刚刚两个随侍的丫鬟在娄梨枝的眼神示意下早就走了,如今,亭子里只这两个人。整座亭子里一时间寂静无声。
“表哥,你不能不走吗?”娄梨枝咬着唇,怔怔看着对面的辨机,嗫嚅着问。
辨机假装什么都没听出来,微笑答道:“真是不能再留了,寺里一干事情等着我呢。”
娄梨枝茫然若失,眼泪在眼圈里打转着:“表哥,就是为了我也不行吗?”
辨机无奈地叹了口气:“梨枝,别这样,贫僧真的要走了。”“贫僧”都用上了,拒人于千里之外的意思更明显了些。

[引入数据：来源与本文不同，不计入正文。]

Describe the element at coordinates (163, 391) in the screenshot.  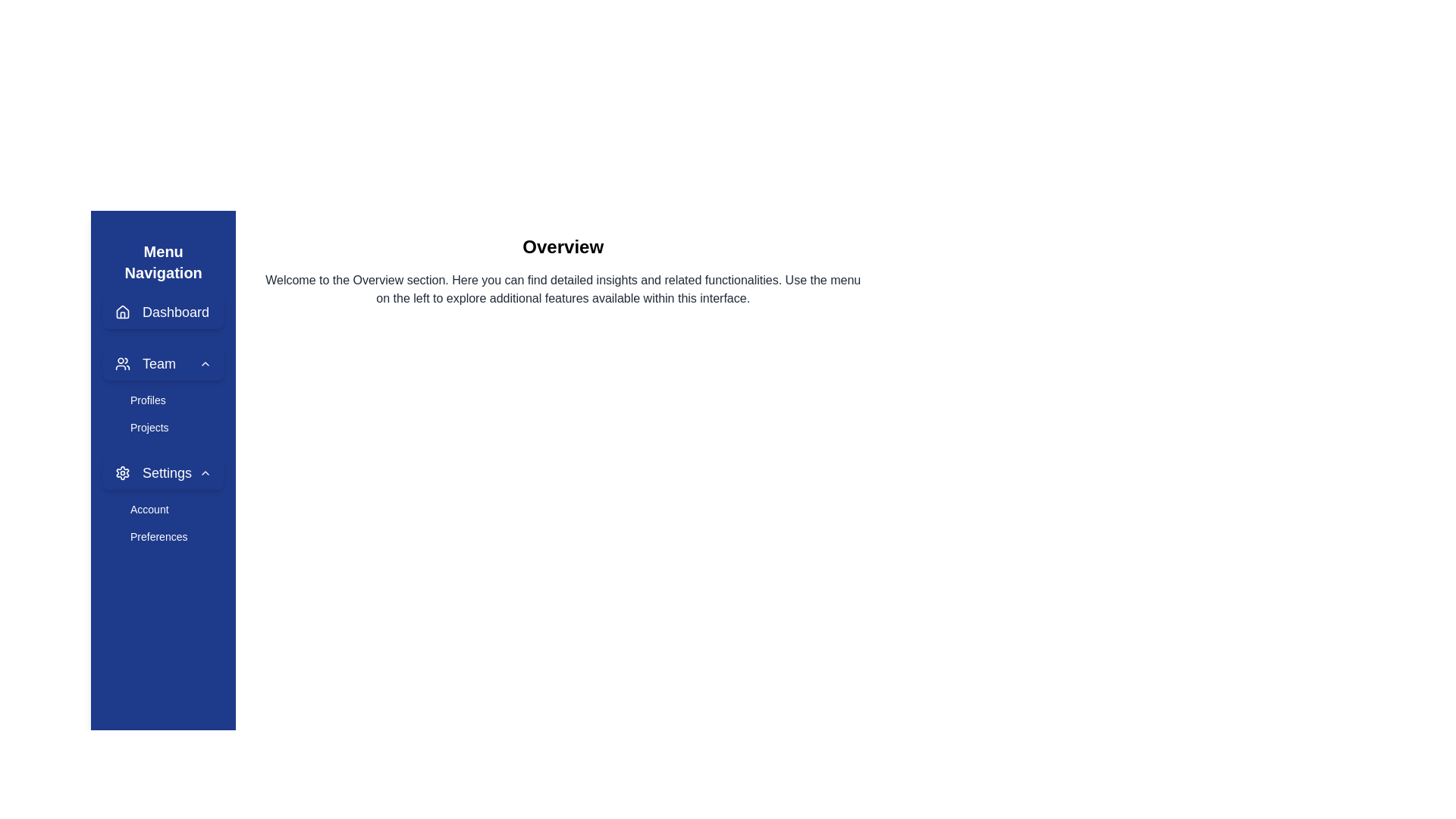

娄梨枝泪花隐隐的眼里透着伤心欲绝:“表哥,你上次一走,十年都没有回来,这次一走,又要多久啊?这个和尚不当不行吗?你为什么非要出家呢?”她的双肩颤动,眼睛里藏着太多的话没有说出来。
辨机不再看表妹,只垂眼看着地面,静静说:“修行一事,是我毕生之志,多说无益。”虽然言语平淡,但隐隐透着对娄梨枝的拒绝。
娄梨枝嘴唇轻颤,几次都想张口,最后都没有说出口。她狠狠给自己鼓了鼓劲儿,丢下了少女的矜持羞涩,一狠心,说:
“表哥,这么多年,你还不知道我对你的心意吗?十岁开始,父亲大人就想给我定亲,我好说歹说,苦苦挺到了现在,隔三差五就托人带信给你,你还不懂我的意思吗?表哥,我是在等你回来呀,我是在等你张口说要娶我呀!”
说到最后,动情地嘤嘤哭了起来。
辨机神色中晃过一丝迷茫,似乎真的不知道如何去安慰这个俗世中的表妹,她于他,其实不过跟任何人一样,没有任何区别,可看她哭得那么伤心,他又觉得自己应该让她快乐些,毕竟,每日看着她都笑得那么好。
他沉吟了很久,极其温和地说:“梨枝,辨机此生心意已决,终身投入佛门,长伴青灯古佛,静听木鱼鸣钟,俗事于我,不过了了,更不会理儿女情长之事。你呢,是个好姑娘,缘分到了,定会有位如意郎君跟你共结姻缘。”
娄梨枝听了这话,眼泪刷地从眼眶里滚落下来,簌然摔落在地上。她强压着心底的伤心,侧头而笑,声音里透着哽咽:“真的不理儿女情长了吗?那我问你,你这些日子,对李暖为何如此不同?你看着她的时候,眼睛都是暖暖的。你跟她说话的时候,声音都是柔柔的。你跟她谈天说地的时候,脸上都是笑笑的。这些,在我这里统统没有!”
辨机听了这些话,心头骤跳。自己真的是这样吗?他从未留意过。他紧锁着眉头,看着娄梨枝温润地说:“我和她,也只是在讲文论理中说得来罢了,梨枝你莫要想多。”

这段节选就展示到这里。